### EXERCISE BRIEF:
Looking at the listing below, retype exactly the lines starting at the one containing "Click the 2.00%" and ending at the one containing "600x440 pixels.", both included, and nothing else.

### SOURCE MATERIAL:
====================
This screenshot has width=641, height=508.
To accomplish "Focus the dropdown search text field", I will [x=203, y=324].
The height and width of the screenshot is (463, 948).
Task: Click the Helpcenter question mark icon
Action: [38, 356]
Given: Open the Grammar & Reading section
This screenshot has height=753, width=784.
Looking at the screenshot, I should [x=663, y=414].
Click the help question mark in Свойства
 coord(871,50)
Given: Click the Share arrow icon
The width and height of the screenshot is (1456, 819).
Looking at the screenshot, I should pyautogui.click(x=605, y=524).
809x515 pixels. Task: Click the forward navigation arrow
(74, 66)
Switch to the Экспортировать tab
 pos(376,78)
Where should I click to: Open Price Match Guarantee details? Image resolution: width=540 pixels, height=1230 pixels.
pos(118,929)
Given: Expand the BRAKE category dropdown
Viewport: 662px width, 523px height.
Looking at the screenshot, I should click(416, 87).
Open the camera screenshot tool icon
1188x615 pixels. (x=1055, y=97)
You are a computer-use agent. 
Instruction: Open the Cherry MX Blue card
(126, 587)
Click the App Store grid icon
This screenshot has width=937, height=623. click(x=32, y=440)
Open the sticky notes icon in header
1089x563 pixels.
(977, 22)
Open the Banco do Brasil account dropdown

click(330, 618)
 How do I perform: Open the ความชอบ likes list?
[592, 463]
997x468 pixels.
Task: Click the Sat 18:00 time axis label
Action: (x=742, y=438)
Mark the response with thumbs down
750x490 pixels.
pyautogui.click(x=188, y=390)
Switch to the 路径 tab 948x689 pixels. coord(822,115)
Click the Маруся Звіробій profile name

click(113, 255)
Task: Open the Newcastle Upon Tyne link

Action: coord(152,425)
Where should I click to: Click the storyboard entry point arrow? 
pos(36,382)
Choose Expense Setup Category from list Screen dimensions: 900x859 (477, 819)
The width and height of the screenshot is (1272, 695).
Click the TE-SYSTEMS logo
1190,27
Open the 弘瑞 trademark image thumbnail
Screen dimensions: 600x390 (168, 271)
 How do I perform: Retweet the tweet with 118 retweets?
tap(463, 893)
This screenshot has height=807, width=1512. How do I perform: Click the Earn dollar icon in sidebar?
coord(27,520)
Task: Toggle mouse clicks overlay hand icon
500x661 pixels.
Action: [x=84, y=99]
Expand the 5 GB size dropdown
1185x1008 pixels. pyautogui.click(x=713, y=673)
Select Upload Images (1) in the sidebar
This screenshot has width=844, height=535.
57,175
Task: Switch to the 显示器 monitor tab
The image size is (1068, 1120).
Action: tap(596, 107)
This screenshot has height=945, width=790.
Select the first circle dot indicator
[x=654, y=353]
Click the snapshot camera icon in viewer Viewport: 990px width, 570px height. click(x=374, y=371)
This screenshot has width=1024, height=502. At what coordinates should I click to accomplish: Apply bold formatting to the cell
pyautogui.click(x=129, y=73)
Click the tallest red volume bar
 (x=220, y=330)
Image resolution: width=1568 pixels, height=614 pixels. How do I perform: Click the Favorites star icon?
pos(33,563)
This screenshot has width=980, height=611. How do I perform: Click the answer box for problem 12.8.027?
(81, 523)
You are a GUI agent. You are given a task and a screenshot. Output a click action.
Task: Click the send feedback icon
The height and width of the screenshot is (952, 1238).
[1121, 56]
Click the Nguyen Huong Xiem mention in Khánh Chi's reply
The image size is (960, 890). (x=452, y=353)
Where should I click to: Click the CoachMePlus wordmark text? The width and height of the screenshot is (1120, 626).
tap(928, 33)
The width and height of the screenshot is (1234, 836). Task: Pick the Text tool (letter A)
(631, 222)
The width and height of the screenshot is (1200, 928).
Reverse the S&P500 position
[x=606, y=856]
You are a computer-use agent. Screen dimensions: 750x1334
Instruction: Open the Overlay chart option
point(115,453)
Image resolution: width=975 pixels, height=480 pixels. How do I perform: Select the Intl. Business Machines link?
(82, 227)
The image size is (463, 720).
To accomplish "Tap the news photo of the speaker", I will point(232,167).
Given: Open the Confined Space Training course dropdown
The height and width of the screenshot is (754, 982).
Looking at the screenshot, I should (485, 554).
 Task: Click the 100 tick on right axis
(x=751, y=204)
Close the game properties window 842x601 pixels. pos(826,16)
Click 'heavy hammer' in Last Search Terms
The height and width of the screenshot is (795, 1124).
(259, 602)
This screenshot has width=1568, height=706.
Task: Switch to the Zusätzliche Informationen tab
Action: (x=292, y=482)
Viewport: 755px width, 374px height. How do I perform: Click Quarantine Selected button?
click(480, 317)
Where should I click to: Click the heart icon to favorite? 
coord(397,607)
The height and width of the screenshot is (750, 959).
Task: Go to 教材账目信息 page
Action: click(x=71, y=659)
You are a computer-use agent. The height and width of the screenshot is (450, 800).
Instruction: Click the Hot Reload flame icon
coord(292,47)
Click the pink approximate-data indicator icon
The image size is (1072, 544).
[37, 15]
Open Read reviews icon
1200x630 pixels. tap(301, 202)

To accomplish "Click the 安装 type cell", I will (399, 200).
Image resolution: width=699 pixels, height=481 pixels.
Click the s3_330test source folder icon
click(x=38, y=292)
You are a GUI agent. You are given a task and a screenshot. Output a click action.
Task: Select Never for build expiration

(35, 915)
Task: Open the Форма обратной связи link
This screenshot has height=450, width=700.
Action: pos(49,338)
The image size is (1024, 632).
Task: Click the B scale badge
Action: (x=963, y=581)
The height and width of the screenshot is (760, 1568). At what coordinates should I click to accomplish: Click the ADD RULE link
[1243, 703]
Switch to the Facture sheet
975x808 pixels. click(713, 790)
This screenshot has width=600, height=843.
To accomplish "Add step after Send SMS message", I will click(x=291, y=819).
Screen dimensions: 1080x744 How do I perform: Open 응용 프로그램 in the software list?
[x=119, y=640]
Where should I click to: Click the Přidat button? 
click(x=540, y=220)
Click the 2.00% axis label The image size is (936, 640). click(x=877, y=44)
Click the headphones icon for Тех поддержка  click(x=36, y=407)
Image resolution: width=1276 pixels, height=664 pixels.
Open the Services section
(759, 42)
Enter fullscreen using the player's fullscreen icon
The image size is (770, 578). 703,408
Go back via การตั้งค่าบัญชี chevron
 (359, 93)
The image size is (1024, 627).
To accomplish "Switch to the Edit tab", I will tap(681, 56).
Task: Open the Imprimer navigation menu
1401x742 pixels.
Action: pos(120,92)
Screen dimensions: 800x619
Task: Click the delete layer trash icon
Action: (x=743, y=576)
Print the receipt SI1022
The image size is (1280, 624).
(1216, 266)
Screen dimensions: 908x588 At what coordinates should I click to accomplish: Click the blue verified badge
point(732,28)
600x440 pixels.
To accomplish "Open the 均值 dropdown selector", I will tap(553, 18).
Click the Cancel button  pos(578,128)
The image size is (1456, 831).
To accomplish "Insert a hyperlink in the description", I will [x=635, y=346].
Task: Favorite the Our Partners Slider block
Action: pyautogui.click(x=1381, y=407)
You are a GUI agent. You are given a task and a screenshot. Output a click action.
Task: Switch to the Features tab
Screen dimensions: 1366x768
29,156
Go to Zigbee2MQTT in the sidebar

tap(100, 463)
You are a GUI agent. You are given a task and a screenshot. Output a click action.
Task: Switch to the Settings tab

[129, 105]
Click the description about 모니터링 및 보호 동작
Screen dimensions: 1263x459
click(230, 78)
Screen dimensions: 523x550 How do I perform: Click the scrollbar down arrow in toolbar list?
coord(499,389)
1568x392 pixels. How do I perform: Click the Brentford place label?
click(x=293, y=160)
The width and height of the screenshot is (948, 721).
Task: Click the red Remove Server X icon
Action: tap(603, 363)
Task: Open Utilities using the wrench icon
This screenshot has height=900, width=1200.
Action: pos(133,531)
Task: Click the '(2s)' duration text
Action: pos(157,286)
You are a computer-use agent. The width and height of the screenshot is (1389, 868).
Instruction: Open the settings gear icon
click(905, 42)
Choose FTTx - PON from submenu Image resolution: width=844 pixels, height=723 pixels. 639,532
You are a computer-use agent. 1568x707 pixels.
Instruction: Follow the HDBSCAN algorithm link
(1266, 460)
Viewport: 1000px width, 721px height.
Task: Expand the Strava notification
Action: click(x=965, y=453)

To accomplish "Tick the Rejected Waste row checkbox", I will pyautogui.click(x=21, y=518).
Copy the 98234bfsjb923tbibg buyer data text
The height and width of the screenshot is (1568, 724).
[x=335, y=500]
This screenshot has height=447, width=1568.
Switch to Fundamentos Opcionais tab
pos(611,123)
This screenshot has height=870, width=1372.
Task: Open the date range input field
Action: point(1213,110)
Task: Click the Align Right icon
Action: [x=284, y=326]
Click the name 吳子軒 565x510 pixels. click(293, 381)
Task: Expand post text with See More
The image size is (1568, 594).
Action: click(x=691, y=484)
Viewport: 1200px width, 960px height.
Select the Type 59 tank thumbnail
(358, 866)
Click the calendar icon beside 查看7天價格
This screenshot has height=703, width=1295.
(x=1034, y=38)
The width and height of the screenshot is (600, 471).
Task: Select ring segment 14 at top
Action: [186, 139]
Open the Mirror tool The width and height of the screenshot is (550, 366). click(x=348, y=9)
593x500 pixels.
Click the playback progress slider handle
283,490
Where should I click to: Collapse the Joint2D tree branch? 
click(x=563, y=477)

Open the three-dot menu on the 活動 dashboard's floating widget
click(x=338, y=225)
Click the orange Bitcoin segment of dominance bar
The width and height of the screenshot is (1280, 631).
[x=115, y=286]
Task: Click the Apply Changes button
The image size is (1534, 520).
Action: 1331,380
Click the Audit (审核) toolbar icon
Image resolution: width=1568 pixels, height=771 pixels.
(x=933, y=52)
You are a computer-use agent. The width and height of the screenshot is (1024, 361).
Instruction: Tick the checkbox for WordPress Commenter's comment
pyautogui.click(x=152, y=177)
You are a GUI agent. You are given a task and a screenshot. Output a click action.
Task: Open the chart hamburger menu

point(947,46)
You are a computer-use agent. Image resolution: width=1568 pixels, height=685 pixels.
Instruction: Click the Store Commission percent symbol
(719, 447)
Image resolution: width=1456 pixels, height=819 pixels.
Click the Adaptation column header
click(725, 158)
====================
### RESPONSE FOR THIS EXERCISE:
Click the 2.00% axis label The image size is (936, 640). click(x=877, y=44)
Click the headphones icon for Тех поддержка  click(x=36, y=407)
Image resolution: width=1276 pixels, height=664 pixels.
Open the Services section
(759, 42)
Enter fullscreen using the player's fullscreen icon
The image size is (770, 578). 703,408
Go back via การตั้งค่าบัญชี chevron
 (359, 93)
The image size is (1024, 627).
To accomplish "Switch to the Edit tab", I will tap(681, 56).
Task: Open the Imprimer navigation menu
1401x742 pixels.
Action: pos(120,92)
Screen dimensions: 800x619
Task: Click the delete layer trash icon
Action: (x=743, y=576)
Print the receipt SI1022
The image size is (1280, 624).
(1216, 266)
Screen dimensions: 908x588 At what coordinates should I click to accomplish: Click the blue verified badge
point(732,28)
600x440 pixels.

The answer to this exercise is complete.